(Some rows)
- - -
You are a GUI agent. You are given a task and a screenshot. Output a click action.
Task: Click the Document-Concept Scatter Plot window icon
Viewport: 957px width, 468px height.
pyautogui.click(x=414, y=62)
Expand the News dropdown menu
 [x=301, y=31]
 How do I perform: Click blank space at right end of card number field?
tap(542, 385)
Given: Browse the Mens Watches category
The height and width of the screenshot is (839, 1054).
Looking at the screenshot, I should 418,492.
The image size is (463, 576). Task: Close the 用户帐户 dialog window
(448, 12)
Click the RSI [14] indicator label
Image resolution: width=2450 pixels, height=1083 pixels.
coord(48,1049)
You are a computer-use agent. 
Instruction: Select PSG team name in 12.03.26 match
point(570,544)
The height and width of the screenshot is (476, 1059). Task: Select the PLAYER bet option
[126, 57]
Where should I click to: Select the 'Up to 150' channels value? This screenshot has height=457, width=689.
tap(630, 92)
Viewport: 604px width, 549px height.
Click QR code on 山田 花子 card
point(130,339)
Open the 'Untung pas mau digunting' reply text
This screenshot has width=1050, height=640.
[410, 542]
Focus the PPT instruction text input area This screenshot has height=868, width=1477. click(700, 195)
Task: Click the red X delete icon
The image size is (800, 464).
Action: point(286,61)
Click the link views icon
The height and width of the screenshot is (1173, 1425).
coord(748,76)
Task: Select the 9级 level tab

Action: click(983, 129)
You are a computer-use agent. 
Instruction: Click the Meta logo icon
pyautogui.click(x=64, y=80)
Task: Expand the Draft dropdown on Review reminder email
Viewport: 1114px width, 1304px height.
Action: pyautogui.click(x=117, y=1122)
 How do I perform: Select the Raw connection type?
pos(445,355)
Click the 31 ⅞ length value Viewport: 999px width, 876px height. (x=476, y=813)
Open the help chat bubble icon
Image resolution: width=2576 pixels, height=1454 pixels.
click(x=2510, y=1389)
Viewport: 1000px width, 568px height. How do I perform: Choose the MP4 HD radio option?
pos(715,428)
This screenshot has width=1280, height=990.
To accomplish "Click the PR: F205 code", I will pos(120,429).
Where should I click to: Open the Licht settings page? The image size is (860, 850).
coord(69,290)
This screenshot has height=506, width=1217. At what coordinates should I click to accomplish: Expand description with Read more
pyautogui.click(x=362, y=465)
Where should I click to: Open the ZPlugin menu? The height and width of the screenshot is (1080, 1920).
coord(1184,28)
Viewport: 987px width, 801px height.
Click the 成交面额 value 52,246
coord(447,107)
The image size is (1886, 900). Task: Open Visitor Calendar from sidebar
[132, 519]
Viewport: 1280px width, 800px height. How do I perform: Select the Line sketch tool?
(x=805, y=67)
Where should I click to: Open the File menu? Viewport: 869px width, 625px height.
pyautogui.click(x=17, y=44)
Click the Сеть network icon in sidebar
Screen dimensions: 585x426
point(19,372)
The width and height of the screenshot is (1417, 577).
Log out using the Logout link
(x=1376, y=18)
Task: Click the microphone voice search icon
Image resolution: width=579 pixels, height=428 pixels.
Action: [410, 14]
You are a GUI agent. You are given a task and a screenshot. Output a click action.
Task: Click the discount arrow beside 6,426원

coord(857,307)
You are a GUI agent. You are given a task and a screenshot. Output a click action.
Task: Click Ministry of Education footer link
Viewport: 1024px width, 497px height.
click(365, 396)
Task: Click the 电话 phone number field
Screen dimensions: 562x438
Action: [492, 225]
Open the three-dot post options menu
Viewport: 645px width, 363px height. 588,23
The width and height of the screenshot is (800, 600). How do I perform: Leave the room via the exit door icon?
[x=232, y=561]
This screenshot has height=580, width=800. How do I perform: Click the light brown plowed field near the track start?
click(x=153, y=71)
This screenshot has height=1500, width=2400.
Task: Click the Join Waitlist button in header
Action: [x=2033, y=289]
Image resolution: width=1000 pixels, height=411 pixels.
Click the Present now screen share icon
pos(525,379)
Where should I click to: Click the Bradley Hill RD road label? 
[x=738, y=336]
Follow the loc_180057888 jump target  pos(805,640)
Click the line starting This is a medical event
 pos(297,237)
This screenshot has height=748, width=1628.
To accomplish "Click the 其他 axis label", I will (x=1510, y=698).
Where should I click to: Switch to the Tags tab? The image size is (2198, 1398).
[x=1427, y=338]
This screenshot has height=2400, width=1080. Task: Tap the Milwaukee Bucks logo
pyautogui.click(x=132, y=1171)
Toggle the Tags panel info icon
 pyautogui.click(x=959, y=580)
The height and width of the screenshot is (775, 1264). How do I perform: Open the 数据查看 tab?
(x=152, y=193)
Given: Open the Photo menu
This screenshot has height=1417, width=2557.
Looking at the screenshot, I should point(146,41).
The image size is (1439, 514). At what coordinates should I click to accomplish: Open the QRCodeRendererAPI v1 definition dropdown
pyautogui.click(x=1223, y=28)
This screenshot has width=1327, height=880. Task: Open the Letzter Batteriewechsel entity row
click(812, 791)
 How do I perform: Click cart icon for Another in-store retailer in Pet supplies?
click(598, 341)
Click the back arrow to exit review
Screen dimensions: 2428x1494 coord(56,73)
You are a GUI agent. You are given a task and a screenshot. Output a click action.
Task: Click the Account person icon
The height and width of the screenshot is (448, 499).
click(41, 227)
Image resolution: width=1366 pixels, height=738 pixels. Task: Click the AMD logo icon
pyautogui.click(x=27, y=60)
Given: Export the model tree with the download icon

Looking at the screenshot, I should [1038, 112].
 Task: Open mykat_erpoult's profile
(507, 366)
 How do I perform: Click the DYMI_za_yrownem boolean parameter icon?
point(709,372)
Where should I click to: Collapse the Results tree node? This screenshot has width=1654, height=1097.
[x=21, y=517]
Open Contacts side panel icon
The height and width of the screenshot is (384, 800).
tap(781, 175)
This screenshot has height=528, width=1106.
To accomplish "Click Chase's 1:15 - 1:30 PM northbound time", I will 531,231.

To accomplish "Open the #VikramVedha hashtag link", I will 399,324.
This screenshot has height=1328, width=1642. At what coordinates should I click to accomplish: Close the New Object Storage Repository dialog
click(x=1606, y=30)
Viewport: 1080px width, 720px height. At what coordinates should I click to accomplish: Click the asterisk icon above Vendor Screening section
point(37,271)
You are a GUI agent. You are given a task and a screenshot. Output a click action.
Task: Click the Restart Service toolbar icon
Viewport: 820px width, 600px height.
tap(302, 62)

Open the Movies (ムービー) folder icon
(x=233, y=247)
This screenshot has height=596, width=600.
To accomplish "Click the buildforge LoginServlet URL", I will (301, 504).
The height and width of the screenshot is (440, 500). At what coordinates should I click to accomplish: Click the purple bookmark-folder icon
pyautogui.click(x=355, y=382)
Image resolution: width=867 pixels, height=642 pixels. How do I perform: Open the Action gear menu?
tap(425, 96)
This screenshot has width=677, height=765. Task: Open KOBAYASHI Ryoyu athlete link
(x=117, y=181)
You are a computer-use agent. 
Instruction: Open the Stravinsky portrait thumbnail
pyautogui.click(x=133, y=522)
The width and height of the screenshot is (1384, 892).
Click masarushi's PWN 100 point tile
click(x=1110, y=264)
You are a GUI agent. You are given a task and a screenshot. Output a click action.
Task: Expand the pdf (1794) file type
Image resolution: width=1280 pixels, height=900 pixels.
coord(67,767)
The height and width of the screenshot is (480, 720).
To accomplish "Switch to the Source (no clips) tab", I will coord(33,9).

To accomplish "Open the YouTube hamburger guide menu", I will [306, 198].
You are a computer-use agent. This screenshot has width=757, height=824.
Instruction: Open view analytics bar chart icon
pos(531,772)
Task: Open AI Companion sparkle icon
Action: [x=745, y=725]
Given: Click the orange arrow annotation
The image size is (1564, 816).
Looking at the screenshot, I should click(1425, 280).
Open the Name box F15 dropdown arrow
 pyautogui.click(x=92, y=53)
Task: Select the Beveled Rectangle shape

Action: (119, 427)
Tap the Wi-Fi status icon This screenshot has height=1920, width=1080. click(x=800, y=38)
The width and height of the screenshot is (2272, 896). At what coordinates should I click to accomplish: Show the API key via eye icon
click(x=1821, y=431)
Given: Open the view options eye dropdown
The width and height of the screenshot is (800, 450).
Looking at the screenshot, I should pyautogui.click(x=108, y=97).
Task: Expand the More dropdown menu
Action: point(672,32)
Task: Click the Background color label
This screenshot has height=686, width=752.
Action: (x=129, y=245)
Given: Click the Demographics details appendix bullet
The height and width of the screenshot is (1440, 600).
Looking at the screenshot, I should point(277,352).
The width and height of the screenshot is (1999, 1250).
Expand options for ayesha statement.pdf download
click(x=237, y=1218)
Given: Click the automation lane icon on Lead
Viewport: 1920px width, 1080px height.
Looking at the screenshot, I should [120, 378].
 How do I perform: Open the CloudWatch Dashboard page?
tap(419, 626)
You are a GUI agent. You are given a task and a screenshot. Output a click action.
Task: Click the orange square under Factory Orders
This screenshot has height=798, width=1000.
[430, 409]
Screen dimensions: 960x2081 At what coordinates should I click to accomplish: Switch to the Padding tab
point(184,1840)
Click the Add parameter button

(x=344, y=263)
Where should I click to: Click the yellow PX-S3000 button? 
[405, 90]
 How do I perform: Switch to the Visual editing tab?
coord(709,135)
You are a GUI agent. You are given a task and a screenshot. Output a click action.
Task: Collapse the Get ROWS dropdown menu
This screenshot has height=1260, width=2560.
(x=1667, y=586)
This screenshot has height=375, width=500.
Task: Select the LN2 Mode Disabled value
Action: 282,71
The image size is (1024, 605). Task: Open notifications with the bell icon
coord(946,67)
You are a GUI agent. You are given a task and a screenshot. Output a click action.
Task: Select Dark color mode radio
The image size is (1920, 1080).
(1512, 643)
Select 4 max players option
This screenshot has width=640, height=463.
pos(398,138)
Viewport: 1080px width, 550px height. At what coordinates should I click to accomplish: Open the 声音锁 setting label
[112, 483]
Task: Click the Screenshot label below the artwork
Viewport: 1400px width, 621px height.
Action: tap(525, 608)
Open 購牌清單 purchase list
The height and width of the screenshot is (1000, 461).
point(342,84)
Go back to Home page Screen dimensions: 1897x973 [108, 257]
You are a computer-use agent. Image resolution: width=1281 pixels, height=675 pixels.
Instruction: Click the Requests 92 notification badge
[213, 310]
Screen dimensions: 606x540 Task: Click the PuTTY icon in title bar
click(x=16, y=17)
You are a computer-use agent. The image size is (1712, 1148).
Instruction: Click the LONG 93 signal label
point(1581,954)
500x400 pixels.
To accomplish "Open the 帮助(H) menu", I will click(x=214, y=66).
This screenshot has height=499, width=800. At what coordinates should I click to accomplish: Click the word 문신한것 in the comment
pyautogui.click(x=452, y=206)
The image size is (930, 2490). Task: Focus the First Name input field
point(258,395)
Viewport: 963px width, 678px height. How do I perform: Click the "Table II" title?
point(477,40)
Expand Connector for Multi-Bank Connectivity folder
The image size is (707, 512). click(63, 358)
- - -
■ EXERCISE PROMPT
Please copy the rows without any change, from the very first one down through the line containing "click(x=2510, y=1389)" and including that line.

■ TASK SOLUTION
You are a GUI agent. You are given a task and a screenshot. Output a click action.
Task: Click the Document-Concept Scatter Plot window icon
Viewport: 957px width, 468px height.
pyautogui.click(x=414, y=62)
Expand the News dropdown menu
 [x=301, y=31]
 How do I perform: Click blank space at right end of card number field?
tap(542, 385)
Given: Browse the Mens Watches category
The height and width of the screenshot is (839, 1054).
Looking at the screenshot, I should 418,492.
The image size is (463, 576). Task: Close the 用户帐户 dialog window
(448, 12)
Click the RSI [14] indicator label
Image resolution: width=2450 pixels, height=1083 pixels.
coord(48,1049)
You are a computer-use agent. 
Instruction: Select PSG team name in 12.03.26 match
point(570,544)
The height and width of the screenshot is (476, 1059). Task: Select the PLAYER bet option
[126, 57]
Where should I click to: Select the 'Up to 150' channels value? This screenshot has height=457, width=689.
tap(630, 92)
Viewport: 604px width, 549px height.
Click QR code on 山田 花子 card
point(130,339)
Open the 'Untung pas mau digunting' reply text
This screenshot has width=1050, height=640.
[410, 542]
Focus the PPT instruction text input area This screenshot has height=868, width=1477. click(700, 195)
Task: Click the red X delete icon
The image size is (800, 464).
Action: point(286,61)
Click the link views icon
The height and width of the screenshot is (1173, 1425).
coord(748,76)
Task: Select the 9级 level tab

Action: click(983, 129)
You are a computer-use agent. 
Instruction: Click the Meta logo icon
pyautogui.click(x=64, y=80)
Task: Expand the Draft dropdown on Review reminder email
Viewport: 1114px width, 1304px height.
Action: pyautogui.click(x=117, y=1122)
 How do I perform: Select the Raw connection type?
pos(445,355)
Click the 31 ⅞ length value Viewport: 999px width, 876px height. (x=476, y=813)
Open the help chat bubble icon
Image resolution: width=2576 pixels, height=1454 pixels.
click(x=2510, y=1389)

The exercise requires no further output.